▶ What needs to be done:
Please write out the entries from the line containing "504x436 pixels. At" through the end as a numbered list, skipping any blank lines.

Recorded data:
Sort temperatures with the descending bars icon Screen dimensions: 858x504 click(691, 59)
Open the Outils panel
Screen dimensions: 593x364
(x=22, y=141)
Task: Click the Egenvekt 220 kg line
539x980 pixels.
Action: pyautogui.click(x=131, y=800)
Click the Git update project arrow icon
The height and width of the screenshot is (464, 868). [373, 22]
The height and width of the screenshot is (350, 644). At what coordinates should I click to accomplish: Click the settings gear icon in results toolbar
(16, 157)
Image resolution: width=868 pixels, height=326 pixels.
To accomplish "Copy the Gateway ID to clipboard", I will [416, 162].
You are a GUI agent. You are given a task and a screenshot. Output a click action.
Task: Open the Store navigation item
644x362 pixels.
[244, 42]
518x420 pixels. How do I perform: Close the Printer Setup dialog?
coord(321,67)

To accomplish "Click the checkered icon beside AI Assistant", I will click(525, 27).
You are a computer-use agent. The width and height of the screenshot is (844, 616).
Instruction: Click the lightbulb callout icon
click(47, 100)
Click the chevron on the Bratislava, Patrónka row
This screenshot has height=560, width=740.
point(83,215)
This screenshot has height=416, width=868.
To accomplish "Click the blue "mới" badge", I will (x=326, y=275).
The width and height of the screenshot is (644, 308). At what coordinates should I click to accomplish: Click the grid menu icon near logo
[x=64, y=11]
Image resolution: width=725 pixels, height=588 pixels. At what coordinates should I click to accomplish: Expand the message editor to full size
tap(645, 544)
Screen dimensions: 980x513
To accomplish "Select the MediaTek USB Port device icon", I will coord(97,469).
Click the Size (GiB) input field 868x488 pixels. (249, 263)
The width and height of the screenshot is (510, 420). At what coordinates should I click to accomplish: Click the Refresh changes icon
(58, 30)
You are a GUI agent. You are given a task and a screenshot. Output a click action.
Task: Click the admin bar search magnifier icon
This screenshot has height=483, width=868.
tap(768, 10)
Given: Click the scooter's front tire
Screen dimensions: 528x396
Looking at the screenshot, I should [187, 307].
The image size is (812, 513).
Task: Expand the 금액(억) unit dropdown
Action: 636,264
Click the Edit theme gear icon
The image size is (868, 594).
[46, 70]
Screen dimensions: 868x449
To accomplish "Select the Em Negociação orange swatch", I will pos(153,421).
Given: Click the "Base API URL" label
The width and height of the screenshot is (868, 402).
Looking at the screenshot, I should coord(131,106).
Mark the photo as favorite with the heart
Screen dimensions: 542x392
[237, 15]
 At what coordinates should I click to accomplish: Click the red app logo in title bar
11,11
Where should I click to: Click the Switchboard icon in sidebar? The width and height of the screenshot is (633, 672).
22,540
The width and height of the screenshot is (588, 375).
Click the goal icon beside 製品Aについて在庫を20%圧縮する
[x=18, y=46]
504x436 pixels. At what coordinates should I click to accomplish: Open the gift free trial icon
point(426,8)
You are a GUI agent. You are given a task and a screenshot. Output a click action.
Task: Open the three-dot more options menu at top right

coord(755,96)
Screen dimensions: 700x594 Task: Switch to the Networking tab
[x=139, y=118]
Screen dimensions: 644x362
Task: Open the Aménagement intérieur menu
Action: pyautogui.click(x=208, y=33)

▶ Result of the task:
1. 504x436 pixels. At what coordinates should I click to accomplish: Open the gift free trial icon
2. point(426,8)
3. You are a GUI agent. You are given a task and a screenshot. Output a click action.
4. Task: Open the three-dot more options menu at top right
5. coord(755,96)
6. Screen dimensions: 700x594 Task: Switch to the Networking tab
7. [x=139, y=118]
8. Screen dimensions: 644x362
9. Task: Open the Aménagement intérieur menu
10. Action: pyautogui.click(x=208, y=33)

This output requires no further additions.